What are my rights as an indigenous person in youth criminal court?
Question & AnswerWhat are my rights as an indigenous person in youth criminal court?
4. Learn about Gladue Reports
A Gladue Report is a report about your identity and background as an Indigenous person. It usually also includes information about the types of traditional methods for healing in your community and the support and services available to you.
If you’re found guilty, Gladue Reports are particularly important during sentencing.
In many places, Gladue Reports are usually ordered only when the Crown is seeking a jail .

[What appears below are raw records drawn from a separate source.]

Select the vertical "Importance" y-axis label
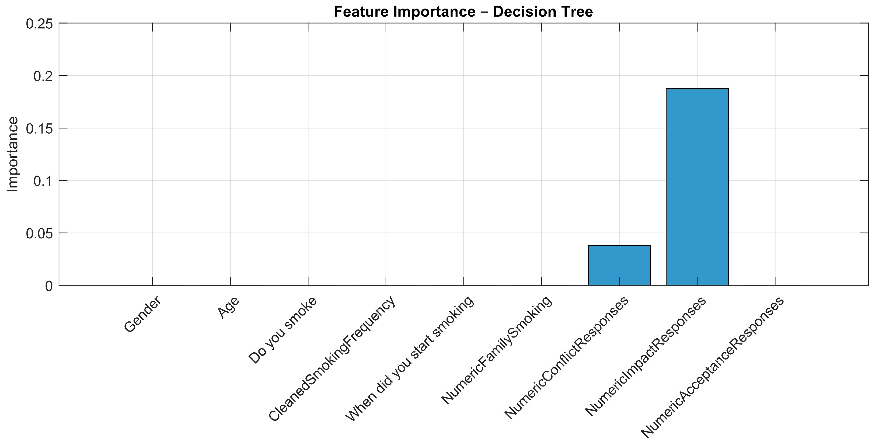 click(13, 154)
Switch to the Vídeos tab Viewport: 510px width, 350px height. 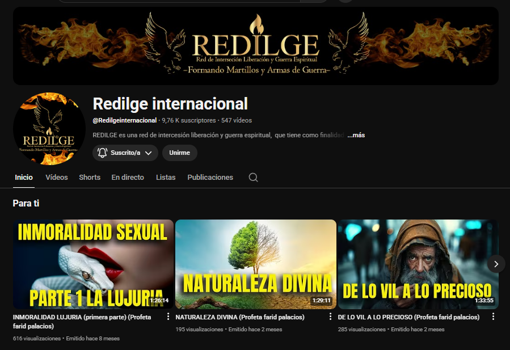(x=57, y=178)

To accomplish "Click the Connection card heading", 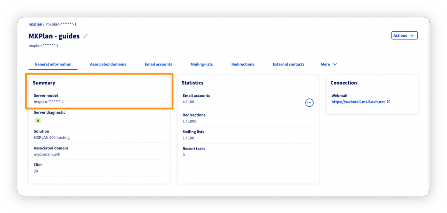I will coord(344,83).
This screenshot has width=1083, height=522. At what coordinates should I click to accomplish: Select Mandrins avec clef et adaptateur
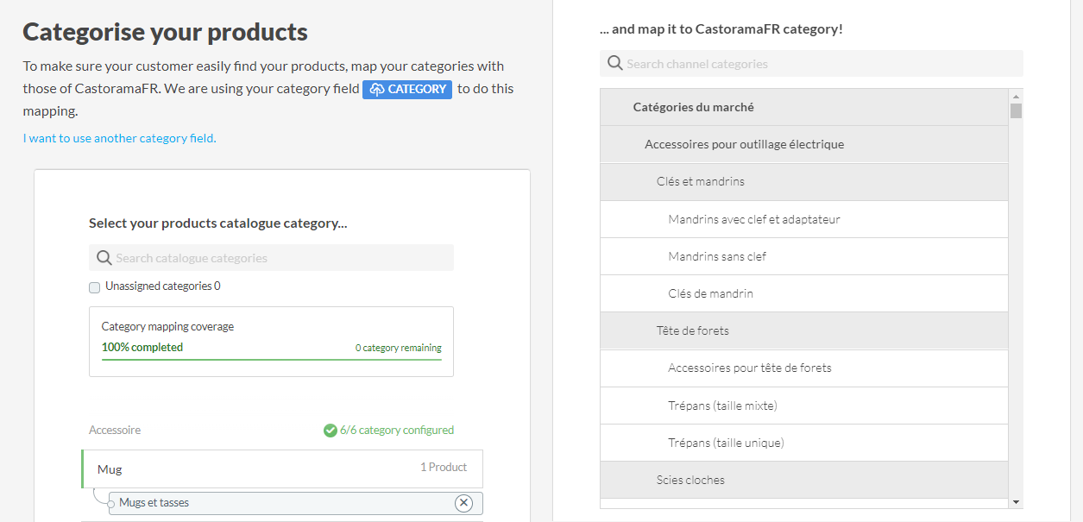tap(753, 219)
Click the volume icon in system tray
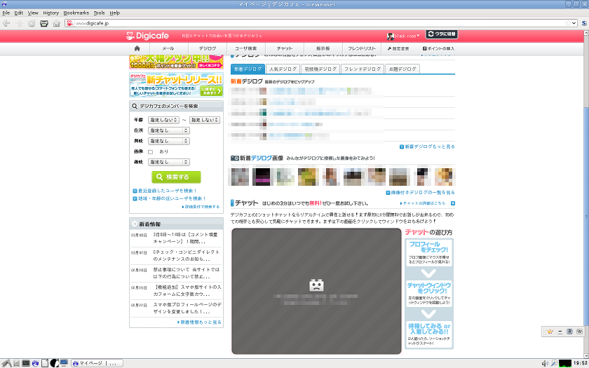589x368 pixels. tap(545, 363)
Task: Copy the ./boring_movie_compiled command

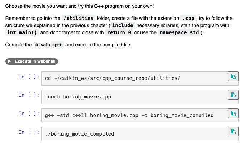Action: pyautogui.click(x=233, y=132)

The Gladue Report is usually prepared by a Gladue writer who will meet with you to ask you questions about your life and your community.
Inside a Gladue Report
The Gladue Report will have information about you including things like:
- Where you live and grew up, on reserve or off reserve
- Who raised you, for example, your parents, other family members, or foster parents
- Your current family status
- Whether anyone in your family went to a residential school
- How racism affected your life
- Whether you or any family members experienced abuse or violence
- Whether you or any family members suffer from alcohol or drug abuse
- Whether you experienced mental health issues or medical issues, and if you responded to treatment
- Your educational goals
- Your connections with your Indigenous community
The Report will have information about sentencing options, and it may recommend one of those options. It may also include suggestions for community supports to help your rehabilitation.
If there is any information in your Gladue Report that is sensitive or private, tell your lawyer. They can ask the judge not to read that information out loud in court.